Fast forward to my wedding and I ask both if they would be okay with sharing the walking me down the aisle responsibility. My step-dad was so honored and happy; he was 100% on board. My biological father though blew up and accused me of not considering his feelings and hurting him on purpose. I have apologized a few times now and tried to explain that he is not being replaced, but my step-dad is an additional, supportive parent that deserves to be included. I do not wish to diminish his role, but I cannot exclude my step-dad.
The funny thing about all this is that my father hasn’t seemed keen to coming to the wedding at all. He is prepping me with potential excuses for not coming like: I might start a new job and can’t ask for the weekend off, not even for a wedding; I might have too much yard work that weekend (he manages an apartment building), etc. I don’t want to assume the worst, but this is typical of him to set up with excuses and then bail the last second. If he is on the fence about even coming, why would he care who walks me down the aisle? Maybe another potential excuse…

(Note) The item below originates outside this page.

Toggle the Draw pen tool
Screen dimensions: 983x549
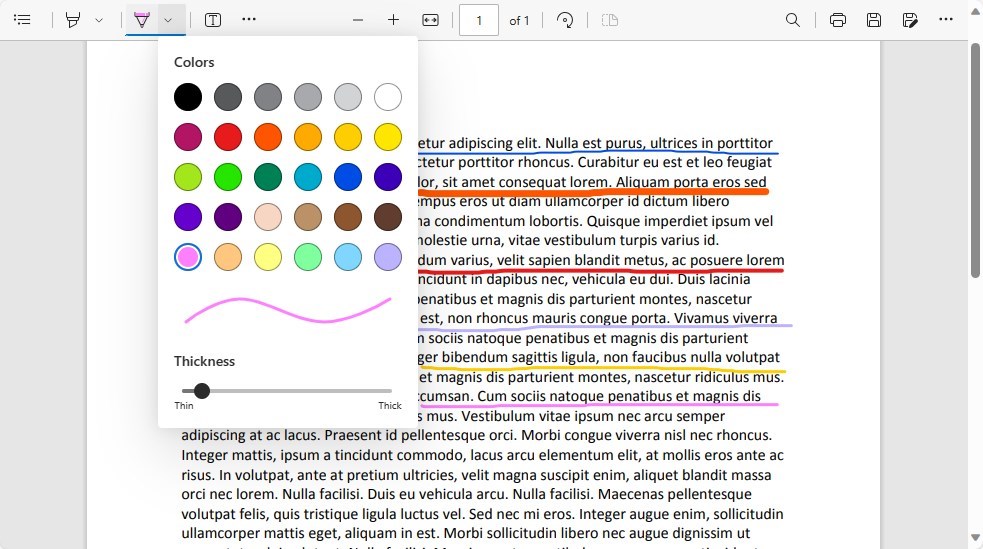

My question is, has anyone been in a similar situation and can offer advice for managing my father’s feelings further? I left the ball in his court last time we spoke, telling him if he doesn’t want my step-dad to be included then maybe we shouldn’t do it at all. As in, the whole family will just sit in the front row and enjoy the laid-back ceremony. At least that’s what I was hoping for… We haven’t spoken since and I’m worried that this will just make him not come. I really want him there, but at the same time, I don’t negotiate with emotional terrorists.
Be honest, even if it’s harsh. I need a dose of reality. Sorry for the long post.